Before the market opened Tuesday, RadioShack posted a deeper quarterly loss than analysts had expected. Sales fell as the retailer tries to remake its image. RadioShack dropped 16 cents, or 10 percent, to $1.38.

MetLife announced plans to buy its own shares, aiming to spend up to $1 billion. The news sent MetLife up 39 cents, or 0.7 percent, to $55.05.

More evidence of an improving economy came Tuesday when the government reported that wholesalers added to their stockpiles of goods in April, a move that suggests they anticipate stronger growth. A separate report showed that the number of job openings climbed to 4.5 million in April, the highest figure since September 2007. The increase could be a hint of stronger hiring in the months ahead.

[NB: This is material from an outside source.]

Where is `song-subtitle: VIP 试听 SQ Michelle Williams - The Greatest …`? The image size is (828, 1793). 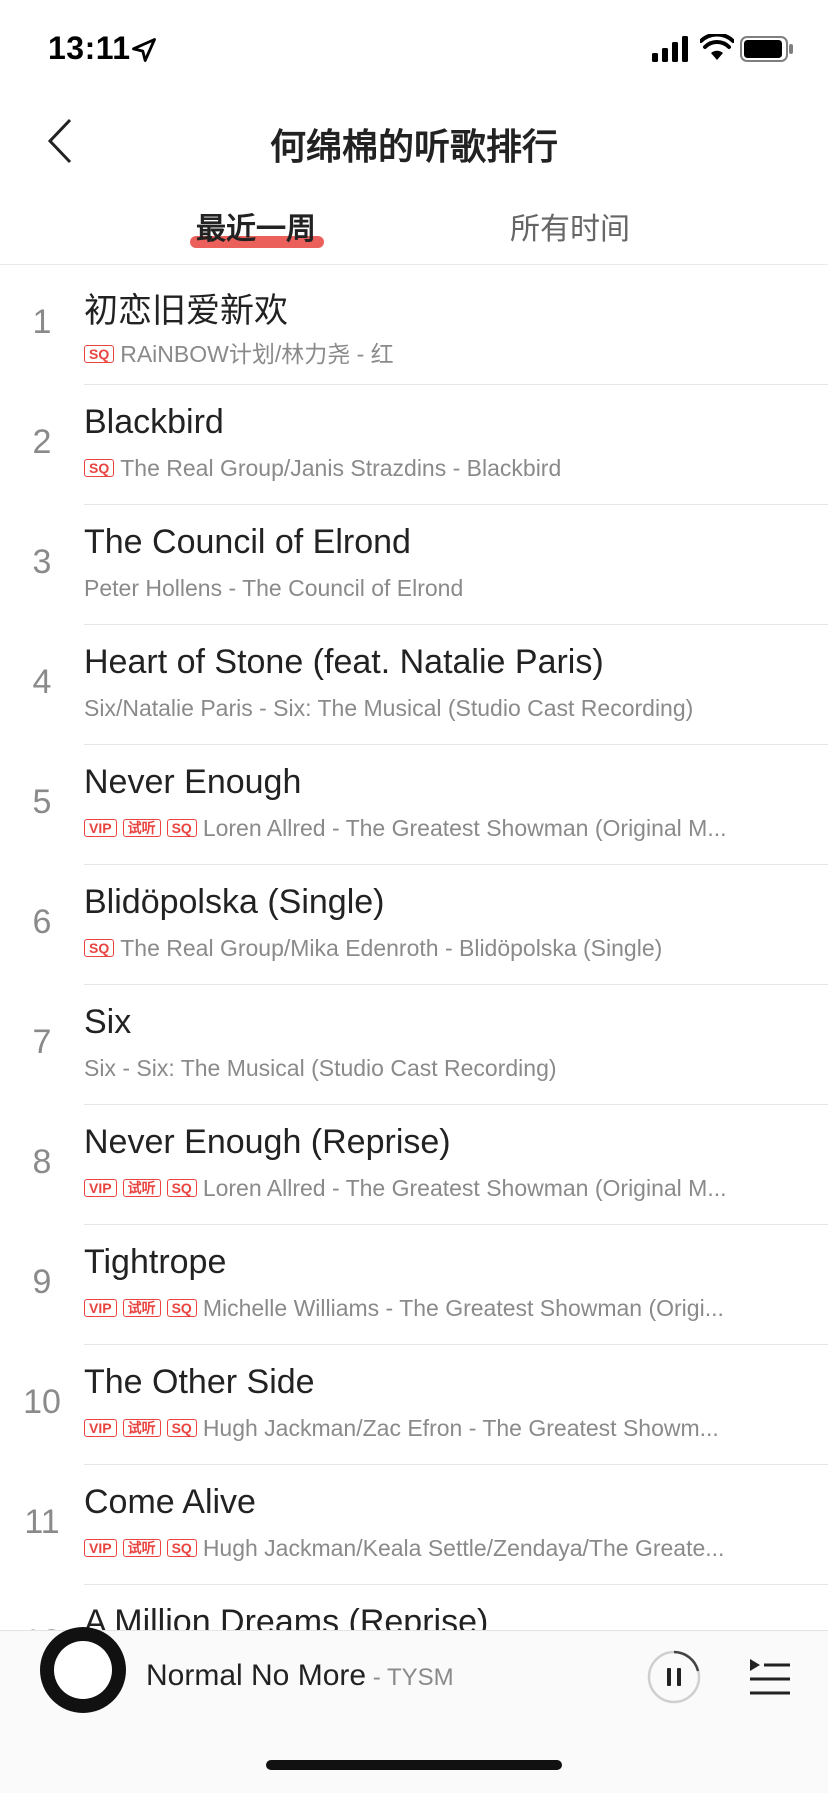
song-subtitle: VIP 试听 SQ Michelle Williams - The Greatest … is located at coordinates (441, 1308).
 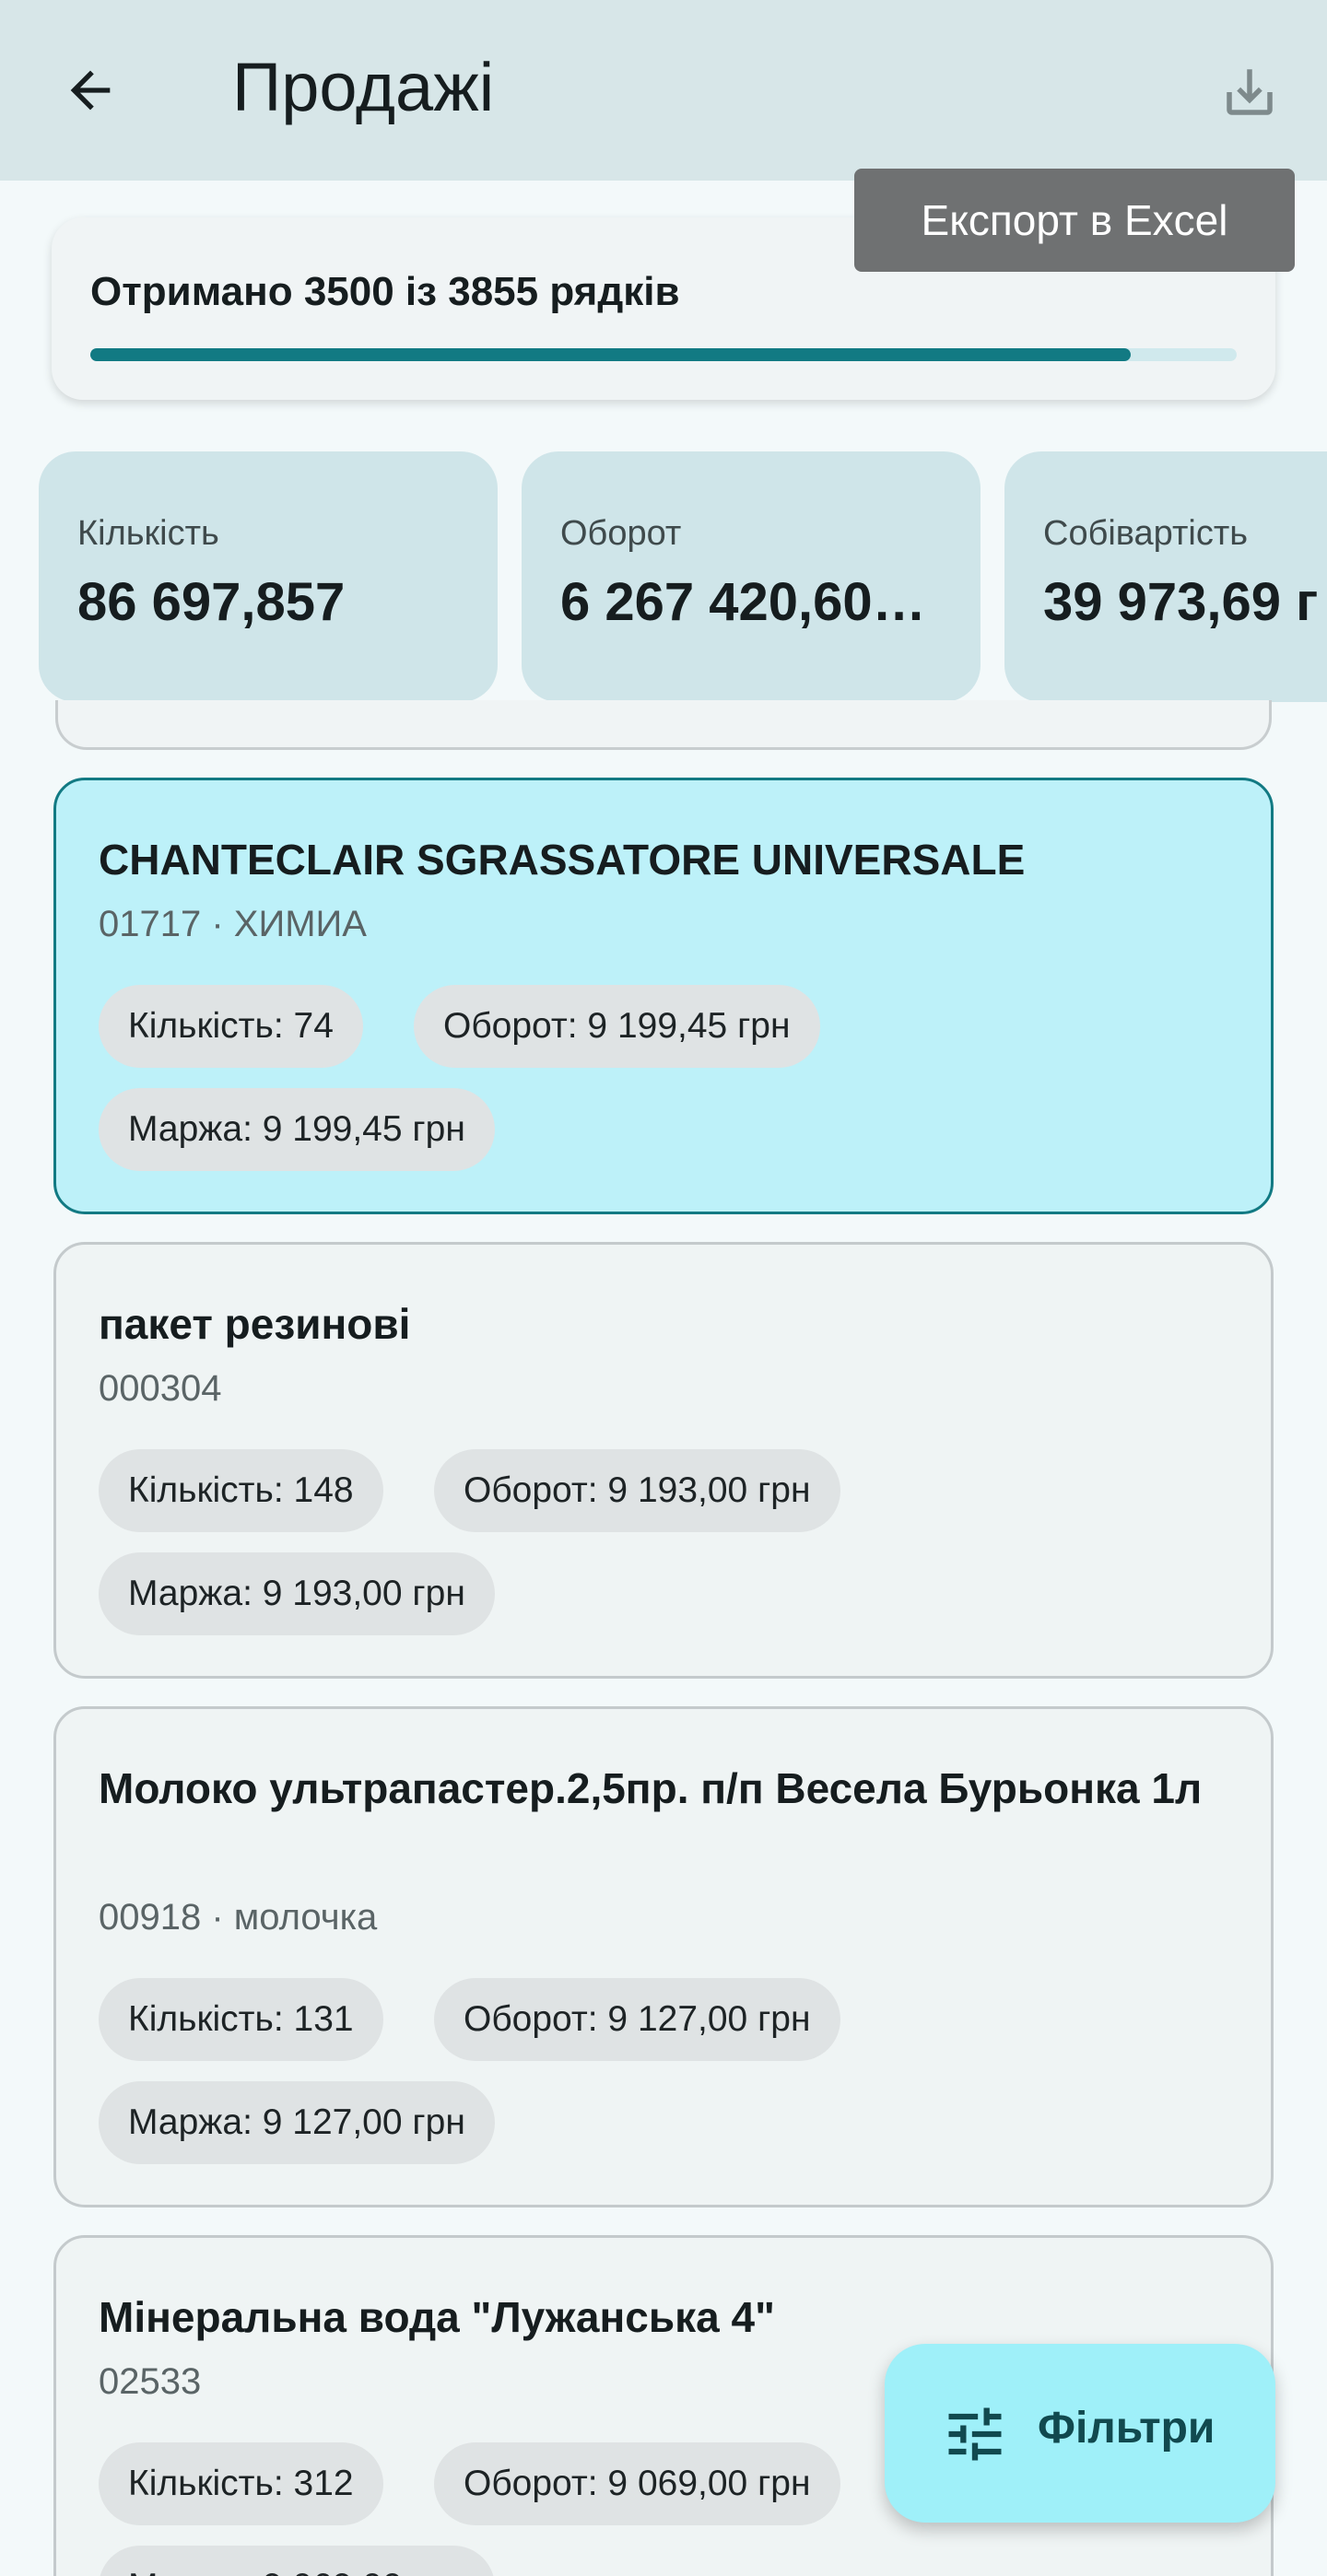 I want to click on quantity-chip: Кількість: 148, so click(x=241, y=1490).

"The labor market recovery looks for real," Chris Rupkey, chief financial economist at the Bank of Tokyo-Mitsubishi, wrote in a note to clients. "The economy is better than you think."

In the market for U.S. government bonds, the yield on the 10-year Treasury inched up to 2.64 percent from 2.61 percent late Monday. Yields rise when bond prices fall. The price of oil fell 6 cents to settle at $104.35 a barrel.

Among other companies in the news:

- After rising to $165.48 in the morning, Allergan's stock went into reverse and lost $1.06 cents, or 0.6 percent, to $163.09. The company rejected a buyout offer from Valeant Pharmaceuticals and Bill Ackman's Pershing Square Capital Management, saying the $53 billion bid undervalues the maker of Botox.

- Best Buy's stock rose 69 cents, or 2 percent, to $29.49 after the retailer said it was going to raise its quarterly dividend by two cents to 19 cents a share. The move comes a month after Best Buy reported its highest quarterly profit in more than three years.